Your objective:
Leave out the pictures and copy every record exactly.

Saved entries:
****************************************
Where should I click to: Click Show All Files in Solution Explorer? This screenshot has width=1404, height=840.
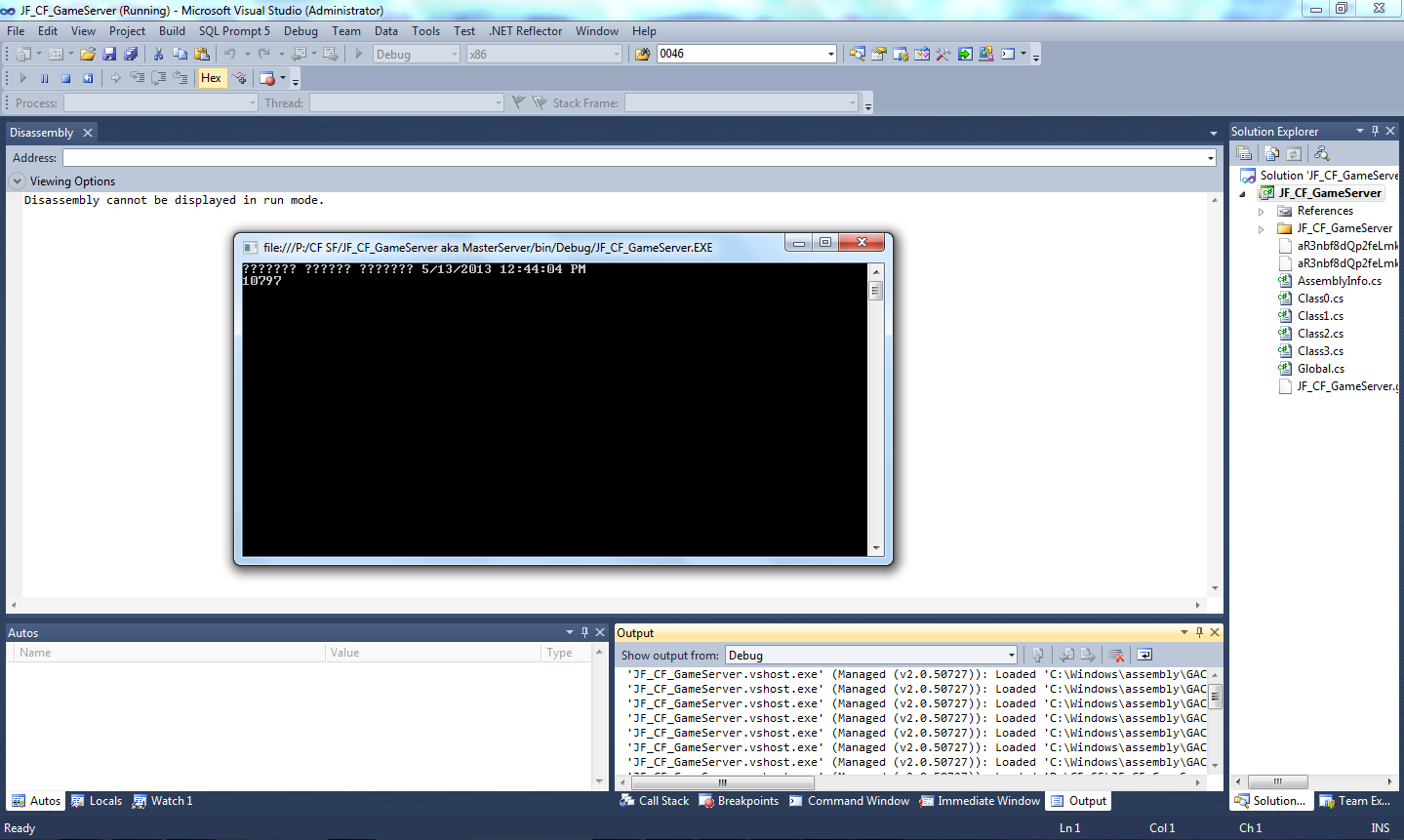1271,153
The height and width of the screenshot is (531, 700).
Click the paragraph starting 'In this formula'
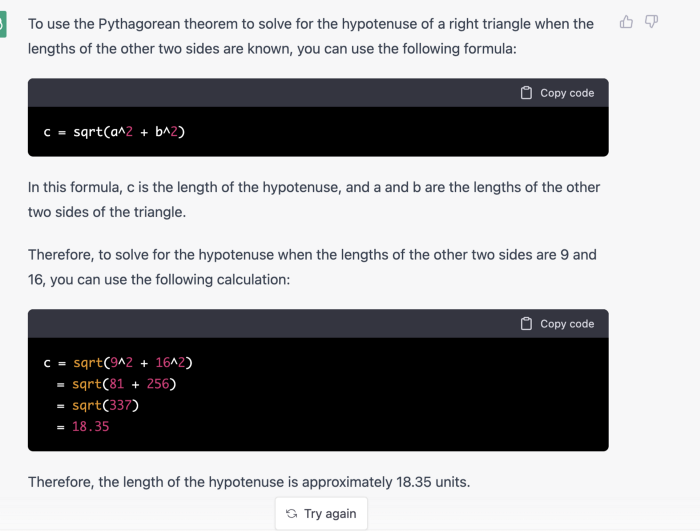click(x=314, y=200)
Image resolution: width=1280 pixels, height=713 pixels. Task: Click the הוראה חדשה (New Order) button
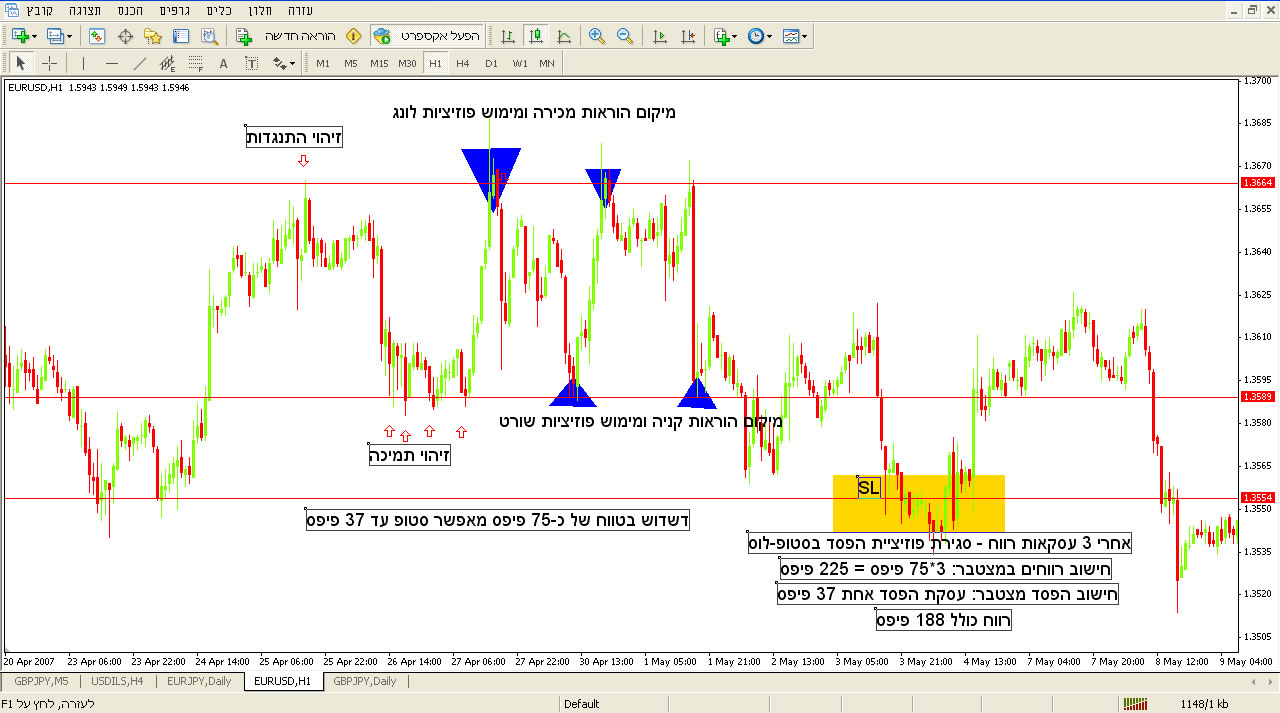(x=288, y=36)
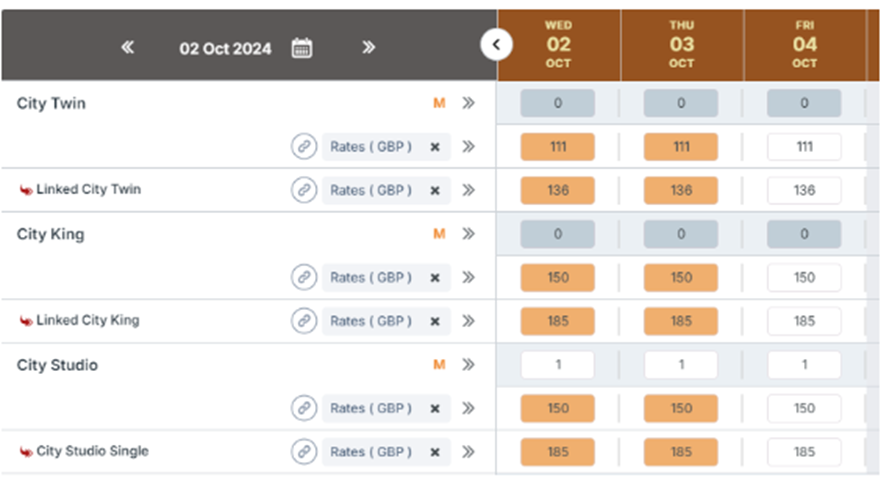
Task: Go to previous dates with double-left arrow
Action: pyautogui.click(x=128, y=48)
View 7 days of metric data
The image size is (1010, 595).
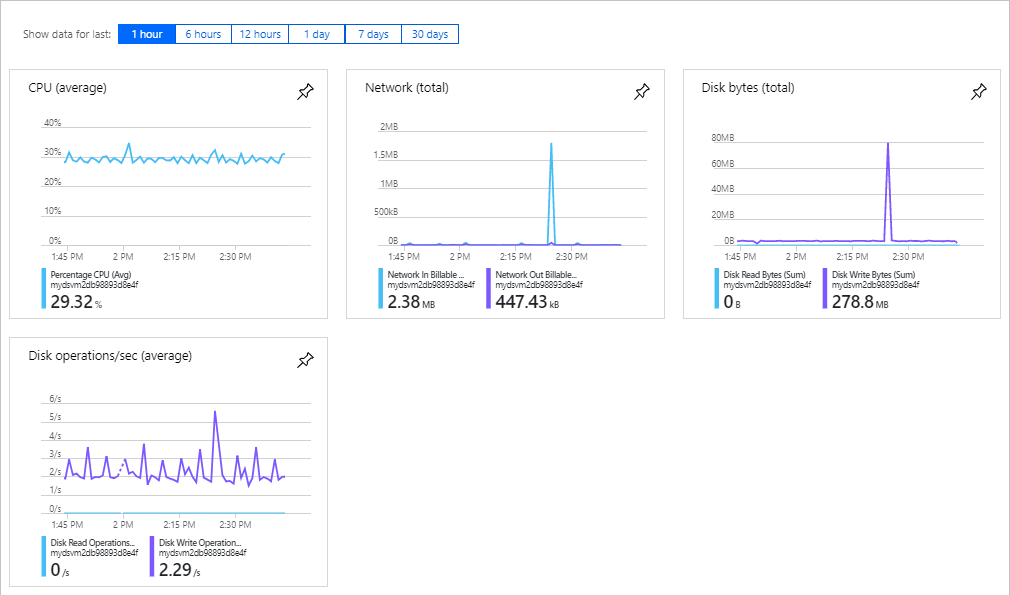[373, 33]
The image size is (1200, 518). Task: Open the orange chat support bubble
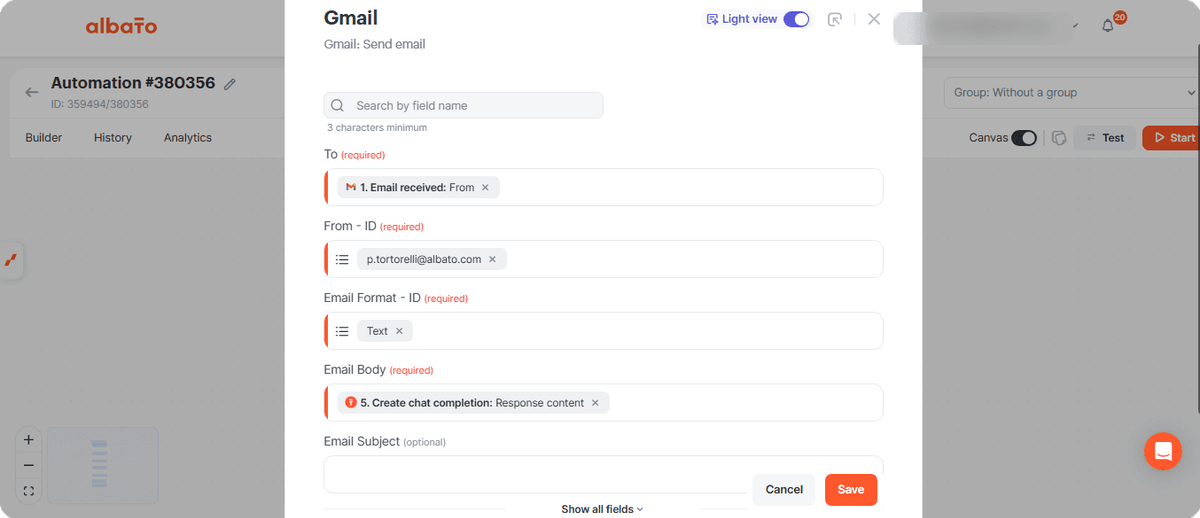pos(1163,451)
****************************************
Task result:
Where should I click to: Click Show All Files in Solution Explorer? This screenshot has width=1404, height=840.
1271,153
The height and width of the screenshot is (531, 700).
Click the paragraph starting 'In this formula'
click(x=314, y=200)
Image resolution: width=1280 pixels, height=713 pixels. Task: Click the הוראה חדשה (New Order) button
(x=288, y=36)
Task: Go to previous dates with double-left arrow
Action: pyautogui.click(x=128, y=48)
View 7 days of metric data
The image size is (1010, 595).
[373, 33]
The image size is (1200, 518). Task: Open the orange chat support bubble
pos(1163,451)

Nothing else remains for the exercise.